Will's Coffee House

John Dryden, Dramatist, Critic, Poet Laureate, and my ancestor, frequented a coffee house called Will's almost daily, where he would hold forth on sundry subjects with great wit and aplomb. Same deal here, only without the wit or aplomb.

Location: Large Midwestern City, Midwestern State, United States

I am a stranger in a sane land...

Saturday, December 24, 2005

Semper Eadem

Christmas-time is here, by golly;
Disapproval would be folly;
Deck the halls with hunks of holly;
Fill the cup and don't say when!

Kill the turkeys, ducks and chickens;
Mix the punch; drag out the Dickens;
Even though the prospect sickens,
Brother, here we go again.

Thank you, Tom Lehrer, for expressing the mid-30s attitude to Christmas for the childless. I'm not really as dark as I sound, actually. It's sunny and warm and I seem to be recovering nicely from the illness with three days still to go 'til the trip to MLA and the seven (seven!) interviews thereat. (Apparently I'm excruciatingly lucky to have received this many. Either that or I'm exquisitely brilliant. I'm inclined to think 'lucky,' aren't you? No? Really? Aw, go on! You're too kind. Anyway--)

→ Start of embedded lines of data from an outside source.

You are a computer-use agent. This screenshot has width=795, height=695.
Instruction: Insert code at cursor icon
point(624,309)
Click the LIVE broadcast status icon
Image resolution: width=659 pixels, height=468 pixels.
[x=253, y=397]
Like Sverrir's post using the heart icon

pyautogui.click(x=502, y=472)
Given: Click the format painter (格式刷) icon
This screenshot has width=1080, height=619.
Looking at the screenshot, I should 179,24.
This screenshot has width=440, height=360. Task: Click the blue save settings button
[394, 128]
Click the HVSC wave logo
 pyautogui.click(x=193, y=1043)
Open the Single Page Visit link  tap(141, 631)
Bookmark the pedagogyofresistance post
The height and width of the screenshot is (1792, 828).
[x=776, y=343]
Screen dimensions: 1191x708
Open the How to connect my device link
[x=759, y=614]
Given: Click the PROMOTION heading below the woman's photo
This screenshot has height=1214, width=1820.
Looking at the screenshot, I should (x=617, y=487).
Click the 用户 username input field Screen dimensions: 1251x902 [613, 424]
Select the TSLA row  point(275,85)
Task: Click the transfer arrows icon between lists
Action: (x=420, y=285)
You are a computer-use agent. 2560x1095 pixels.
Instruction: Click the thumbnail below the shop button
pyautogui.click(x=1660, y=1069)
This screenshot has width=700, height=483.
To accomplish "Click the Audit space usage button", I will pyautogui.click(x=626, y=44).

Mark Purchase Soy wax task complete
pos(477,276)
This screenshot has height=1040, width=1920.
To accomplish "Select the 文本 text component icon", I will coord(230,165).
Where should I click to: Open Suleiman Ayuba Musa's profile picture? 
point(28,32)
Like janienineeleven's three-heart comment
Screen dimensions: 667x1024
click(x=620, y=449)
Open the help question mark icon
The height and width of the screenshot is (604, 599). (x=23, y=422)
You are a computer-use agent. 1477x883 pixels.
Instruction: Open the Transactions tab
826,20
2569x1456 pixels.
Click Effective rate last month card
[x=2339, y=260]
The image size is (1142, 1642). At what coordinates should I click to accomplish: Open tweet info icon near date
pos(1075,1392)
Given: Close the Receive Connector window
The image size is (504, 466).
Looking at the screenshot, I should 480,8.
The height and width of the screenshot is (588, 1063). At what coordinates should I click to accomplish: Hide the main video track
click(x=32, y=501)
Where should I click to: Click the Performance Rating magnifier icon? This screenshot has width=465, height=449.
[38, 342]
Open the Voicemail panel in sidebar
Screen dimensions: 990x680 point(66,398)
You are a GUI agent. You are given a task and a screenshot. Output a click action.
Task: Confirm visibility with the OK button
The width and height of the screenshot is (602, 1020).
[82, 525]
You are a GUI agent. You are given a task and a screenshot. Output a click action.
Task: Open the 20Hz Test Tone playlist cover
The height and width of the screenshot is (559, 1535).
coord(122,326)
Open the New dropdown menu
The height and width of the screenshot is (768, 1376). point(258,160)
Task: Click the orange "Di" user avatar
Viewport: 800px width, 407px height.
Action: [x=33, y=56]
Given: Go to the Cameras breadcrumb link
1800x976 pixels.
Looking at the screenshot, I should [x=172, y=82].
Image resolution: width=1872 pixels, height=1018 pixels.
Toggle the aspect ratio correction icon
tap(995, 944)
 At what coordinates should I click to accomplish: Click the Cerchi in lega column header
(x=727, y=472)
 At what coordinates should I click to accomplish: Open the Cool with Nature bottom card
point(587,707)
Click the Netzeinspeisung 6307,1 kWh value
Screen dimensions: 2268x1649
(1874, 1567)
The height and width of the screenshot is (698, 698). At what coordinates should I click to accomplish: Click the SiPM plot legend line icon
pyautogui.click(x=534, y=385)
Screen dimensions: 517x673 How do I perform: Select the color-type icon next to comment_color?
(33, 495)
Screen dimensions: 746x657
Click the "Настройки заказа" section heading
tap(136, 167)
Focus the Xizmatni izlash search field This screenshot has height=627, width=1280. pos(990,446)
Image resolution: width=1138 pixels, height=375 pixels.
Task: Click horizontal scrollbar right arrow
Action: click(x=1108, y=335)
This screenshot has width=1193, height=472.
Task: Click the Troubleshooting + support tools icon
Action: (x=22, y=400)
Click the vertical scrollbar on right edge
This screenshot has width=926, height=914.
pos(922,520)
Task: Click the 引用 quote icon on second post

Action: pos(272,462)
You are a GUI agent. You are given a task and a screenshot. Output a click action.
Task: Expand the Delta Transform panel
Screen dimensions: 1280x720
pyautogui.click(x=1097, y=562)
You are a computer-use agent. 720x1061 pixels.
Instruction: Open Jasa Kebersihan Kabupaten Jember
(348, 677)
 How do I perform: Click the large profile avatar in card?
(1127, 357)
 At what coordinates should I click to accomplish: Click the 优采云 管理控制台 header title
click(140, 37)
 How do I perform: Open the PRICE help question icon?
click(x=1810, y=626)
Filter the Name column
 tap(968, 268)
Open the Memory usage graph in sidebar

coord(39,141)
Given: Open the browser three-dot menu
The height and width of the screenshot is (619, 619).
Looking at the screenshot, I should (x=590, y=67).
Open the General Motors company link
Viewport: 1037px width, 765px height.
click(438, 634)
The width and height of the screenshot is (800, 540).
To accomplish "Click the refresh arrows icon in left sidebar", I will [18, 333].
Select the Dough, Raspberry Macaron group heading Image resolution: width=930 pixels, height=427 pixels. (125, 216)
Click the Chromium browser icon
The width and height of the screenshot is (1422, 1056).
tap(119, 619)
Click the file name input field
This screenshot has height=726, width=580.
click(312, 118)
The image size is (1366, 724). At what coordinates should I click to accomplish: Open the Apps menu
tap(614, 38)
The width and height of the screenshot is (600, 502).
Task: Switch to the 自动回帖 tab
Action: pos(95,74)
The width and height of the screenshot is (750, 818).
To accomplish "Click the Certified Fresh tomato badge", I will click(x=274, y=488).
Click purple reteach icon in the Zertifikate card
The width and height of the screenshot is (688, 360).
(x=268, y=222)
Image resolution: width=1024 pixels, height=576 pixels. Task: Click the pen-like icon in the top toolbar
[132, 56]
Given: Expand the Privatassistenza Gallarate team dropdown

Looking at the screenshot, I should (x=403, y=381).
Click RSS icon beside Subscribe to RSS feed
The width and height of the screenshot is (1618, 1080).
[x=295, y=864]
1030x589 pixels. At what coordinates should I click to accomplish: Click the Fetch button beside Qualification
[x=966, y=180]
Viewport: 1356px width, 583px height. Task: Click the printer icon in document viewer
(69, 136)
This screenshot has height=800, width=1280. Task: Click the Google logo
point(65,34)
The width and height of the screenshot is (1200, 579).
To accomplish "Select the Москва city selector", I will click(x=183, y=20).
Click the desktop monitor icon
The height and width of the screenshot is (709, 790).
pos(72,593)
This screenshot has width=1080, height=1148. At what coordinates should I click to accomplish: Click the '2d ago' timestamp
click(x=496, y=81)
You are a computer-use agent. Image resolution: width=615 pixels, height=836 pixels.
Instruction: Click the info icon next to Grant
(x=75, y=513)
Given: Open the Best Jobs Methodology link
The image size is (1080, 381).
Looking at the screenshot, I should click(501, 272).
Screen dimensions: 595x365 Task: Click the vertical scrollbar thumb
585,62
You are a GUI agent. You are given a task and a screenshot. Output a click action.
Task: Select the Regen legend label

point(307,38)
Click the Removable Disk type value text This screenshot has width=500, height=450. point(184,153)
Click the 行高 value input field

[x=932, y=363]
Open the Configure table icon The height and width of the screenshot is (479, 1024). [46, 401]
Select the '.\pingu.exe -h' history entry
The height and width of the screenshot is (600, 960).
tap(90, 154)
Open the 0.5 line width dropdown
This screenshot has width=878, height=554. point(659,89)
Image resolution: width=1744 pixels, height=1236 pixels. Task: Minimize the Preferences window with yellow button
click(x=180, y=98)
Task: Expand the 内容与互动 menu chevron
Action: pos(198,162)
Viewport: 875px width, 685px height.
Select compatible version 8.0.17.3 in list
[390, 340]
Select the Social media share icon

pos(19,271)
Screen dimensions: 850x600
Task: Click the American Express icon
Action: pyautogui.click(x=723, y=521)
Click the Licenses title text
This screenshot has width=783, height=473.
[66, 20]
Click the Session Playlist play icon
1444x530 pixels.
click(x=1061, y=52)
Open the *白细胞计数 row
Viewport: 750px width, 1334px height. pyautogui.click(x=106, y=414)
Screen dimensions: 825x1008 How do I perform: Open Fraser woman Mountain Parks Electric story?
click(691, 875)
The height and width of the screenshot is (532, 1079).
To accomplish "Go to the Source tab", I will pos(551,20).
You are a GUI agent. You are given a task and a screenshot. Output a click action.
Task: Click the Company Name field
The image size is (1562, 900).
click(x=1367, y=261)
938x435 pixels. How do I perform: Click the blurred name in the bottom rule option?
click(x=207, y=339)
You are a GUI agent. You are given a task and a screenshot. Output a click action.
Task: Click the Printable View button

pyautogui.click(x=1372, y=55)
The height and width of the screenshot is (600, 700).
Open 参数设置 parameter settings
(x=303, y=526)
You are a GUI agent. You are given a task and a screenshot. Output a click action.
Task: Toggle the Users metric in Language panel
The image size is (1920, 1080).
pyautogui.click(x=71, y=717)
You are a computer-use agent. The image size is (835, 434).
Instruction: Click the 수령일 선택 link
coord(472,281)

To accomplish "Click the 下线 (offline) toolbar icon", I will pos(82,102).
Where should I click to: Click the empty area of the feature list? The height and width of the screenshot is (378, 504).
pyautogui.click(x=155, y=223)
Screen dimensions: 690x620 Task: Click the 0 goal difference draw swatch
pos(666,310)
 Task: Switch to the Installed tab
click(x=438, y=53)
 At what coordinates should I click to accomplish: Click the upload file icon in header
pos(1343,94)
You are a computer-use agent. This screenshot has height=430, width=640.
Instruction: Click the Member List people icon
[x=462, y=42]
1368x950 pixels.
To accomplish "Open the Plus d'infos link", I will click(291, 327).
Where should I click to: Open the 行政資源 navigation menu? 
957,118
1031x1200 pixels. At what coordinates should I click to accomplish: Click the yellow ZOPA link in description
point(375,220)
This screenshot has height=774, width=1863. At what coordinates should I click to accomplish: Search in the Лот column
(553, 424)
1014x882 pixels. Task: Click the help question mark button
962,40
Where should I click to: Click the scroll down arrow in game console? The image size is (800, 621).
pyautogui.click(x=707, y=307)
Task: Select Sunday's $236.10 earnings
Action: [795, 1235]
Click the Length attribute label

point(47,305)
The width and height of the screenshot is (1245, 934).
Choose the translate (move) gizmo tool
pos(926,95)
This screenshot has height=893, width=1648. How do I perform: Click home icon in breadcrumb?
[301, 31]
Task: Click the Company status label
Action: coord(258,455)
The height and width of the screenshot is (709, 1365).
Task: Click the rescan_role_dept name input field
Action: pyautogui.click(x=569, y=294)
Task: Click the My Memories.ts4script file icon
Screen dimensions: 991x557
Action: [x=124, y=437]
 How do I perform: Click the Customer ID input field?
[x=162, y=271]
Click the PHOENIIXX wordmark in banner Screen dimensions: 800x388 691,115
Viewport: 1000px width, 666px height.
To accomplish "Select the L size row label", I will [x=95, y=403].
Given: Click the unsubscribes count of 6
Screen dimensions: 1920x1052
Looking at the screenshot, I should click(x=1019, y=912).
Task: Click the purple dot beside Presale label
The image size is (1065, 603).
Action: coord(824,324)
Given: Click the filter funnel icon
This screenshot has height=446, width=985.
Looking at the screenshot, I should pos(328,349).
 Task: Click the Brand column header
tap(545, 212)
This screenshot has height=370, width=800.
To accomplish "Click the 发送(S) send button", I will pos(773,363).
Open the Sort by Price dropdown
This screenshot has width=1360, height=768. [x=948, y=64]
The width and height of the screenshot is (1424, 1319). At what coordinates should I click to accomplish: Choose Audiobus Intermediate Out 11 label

The problem with the interviews is that, of course, I cannot focus on the 'here and now' of Hearth and Home, which is a pity, since my family does Hearth and Home rather well; our experience of the holidays is not exactly that of the Cratchits (a. we're well-off, and b. it's a bit treacly, that scene, isn't it--I mean, the only point at which we all perk up is when Mrs. Cratchit starts going off on Scrooge--you go, girl!), but we're pretty much into the tree and the fire and the stockings that would be hung by the chimney with care if we had one that could support such adornment but we really don't. And it's nice, and everyone's genuinely happy to see each other, and we don't have to wait on tenterhooks for that point in the evening when that one family member has just enough to drink to bring up the skeletons in the closet and the ugliness that has festered between him and his cousin for forty-odd years and then the first punch is thrown and why can't you take it outside someone wails and oh man you know someone's gonna get thrown into that tree and knock it over and break Great-gramma Evelyn's antique angel ornament that she managed to smuggle out of Prague right before the invasion and is the only memory she has of her parents and what now is there for her to live for and down she goes with that second stroke and then you've gotta wait for the ambulance to arrive and well great we might as well get s***faced because here's another f***ing Christmas gone to s***, thank you all so much, you've made your mother cry again, and what's that, fourteen years in a row, way to go a**holes.

We don't do that. So, you know, it would be something I'd like to enjoy more than I am, but performance anxiety about these damned interviews is ruining all, thank you so much, MLA, you've made me cry again, and what's that, two years in a row, way to go a**holes.

Hope y'all are merry and bright and whatnot. Merry Whatever...


Blogger phd me said...

Enjoy hearth and home to the utmost. Then worry about all those interviews - such a problem to have!

Merry Christmas to someone who gets the absurdity but sings along to the songs anyway.